[RECORDED DATA — start]
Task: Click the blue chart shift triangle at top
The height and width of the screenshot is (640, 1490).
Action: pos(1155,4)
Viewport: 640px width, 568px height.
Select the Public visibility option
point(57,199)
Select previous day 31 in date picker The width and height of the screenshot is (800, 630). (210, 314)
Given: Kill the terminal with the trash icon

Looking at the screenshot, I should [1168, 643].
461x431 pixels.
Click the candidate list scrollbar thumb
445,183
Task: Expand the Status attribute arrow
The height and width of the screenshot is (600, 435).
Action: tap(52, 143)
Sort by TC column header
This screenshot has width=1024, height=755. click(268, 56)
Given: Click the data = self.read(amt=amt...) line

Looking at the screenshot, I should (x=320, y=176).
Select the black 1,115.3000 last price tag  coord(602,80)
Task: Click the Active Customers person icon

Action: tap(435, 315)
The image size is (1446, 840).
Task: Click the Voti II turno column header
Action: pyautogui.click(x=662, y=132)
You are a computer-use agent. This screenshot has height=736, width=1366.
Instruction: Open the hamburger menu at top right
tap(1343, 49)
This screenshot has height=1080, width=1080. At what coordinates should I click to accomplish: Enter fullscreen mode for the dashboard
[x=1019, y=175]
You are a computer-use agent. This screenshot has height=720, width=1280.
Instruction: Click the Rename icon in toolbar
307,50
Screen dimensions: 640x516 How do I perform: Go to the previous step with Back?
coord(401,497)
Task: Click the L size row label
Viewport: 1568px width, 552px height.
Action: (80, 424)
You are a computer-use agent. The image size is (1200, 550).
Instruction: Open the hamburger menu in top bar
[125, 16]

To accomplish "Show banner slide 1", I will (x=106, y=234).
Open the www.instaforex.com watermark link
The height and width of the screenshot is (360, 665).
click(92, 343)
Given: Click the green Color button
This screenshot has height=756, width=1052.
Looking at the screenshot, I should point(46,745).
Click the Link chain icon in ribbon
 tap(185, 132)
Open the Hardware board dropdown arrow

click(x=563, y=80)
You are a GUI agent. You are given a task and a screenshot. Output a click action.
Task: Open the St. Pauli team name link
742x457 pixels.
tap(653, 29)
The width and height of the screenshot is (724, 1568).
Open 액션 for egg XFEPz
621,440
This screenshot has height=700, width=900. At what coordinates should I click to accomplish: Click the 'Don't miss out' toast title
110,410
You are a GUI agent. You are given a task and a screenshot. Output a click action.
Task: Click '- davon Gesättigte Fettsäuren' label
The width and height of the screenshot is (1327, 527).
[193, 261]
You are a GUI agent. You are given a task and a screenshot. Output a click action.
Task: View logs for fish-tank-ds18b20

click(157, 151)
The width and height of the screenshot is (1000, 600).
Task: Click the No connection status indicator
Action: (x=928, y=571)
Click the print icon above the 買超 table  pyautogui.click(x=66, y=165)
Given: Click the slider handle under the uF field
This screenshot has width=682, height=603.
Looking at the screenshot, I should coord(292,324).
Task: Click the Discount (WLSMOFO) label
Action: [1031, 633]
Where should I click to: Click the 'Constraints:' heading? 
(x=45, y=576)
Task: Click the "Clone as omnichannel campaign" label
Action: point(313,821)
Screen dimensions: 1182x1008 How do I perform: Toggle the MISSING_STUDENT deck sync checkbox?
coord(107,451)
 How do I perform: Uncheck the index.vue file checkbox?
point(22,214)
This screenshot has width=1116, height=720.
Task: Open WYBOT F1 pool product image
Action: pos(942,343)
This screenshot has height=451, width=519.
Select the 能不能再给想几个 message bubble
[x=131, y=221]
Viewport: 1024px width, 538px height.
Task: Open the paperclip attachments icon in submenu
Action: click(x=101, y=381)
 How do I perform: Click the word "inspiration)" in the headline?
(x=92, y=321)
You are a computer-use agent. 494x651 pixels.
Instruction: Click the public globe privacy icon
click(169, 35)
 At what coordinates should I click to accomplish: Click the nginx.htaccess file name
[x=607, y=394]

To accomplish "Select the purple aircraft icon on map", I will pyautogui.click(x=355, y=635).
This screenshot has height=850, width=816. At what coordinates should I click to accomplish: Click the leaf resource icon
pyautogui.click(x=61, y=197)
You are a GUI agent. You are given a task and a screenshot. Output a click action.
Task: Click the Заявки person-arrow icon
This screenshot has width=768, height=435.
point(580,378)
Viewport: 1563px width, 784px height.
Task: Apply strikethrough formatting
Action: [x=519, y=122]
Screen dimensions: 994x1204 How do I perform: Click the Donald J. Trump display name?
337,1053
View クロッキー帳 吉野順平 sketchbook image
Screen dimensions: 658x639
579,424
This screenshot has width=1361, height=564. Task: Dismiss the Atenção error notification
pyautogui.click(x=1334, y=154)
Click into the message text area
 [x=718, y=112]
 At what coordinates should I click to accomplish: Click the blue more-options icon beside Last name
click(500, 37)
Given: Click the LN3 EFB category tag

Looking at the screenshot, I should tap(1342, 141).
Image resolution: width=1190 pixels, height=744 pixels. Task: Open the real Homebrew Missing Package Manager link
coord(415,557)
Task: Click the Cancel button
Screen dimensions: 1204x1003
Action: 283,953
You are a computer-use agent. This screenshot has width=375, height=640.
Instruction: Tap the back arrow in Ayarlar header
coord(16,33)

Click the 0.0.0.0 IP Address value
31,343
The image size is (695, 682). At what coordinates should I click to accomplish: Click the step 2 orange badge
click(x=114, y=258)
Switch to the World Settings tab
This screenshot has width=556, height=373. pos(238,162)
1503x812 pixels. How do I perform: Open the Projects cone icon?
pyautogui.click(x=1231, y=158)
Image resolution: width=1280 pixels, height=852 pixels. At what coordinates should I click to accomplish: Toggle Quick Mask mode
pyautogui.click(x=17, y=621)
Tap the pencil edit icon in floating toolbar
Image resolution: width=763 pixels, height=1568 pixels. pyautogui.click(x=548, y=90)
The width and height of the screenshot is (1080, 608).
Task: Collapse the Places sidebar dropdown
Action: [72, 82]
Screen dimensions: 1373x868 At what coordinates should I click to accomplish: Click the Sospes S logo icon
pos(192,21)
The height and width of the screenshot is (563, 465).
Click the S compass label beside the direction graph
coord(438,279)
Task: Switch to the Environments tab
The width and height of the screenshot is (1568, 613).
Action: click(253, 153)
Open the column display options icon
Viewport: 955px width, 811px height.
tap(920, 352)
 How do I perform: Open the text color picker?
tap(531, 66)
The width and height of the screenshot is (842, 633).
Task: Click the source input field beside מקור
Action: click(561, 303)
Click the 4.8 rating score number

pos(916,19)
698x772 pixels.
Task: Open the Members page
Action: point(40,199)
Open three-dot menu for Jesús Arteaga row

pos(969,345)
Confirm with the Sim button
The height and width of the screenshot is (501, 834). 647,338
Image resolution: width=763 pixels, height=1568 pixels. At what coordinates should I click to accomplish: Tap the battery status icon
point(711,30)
[RECORDED DATA — finish]
Print exactly the lines above from the one with "Viewport: 640px width, 568px height." to the one with "Select the black", including both.

### YOUR RESPONSE
Viewport: 640px width, 568px height.
Select the Public visibility option
point(57,199)
Select previous day 31 in date picker The width and height of the screenshot is (800, 630). (210, 314)
Given: Kill the terminal with the trash icon

Looking at the screenshot, I should [1168, 643].
461x431 pixels.
Click the candidate list scrollbar thumb
445,183
Task: Expand the Status attribute arrow
The height and width of the screenshot is (600, 435).
Action: tap(52, 143)
Sort by TC column header
This screenshot has width=1024, height=755. click(268, 56)
Given: Click the data = self.read(amt=amt...) line

Looking at the screenshot, I should (x=320, y=176).
Select the black 1,115.3000 last price tag  coord(602,80)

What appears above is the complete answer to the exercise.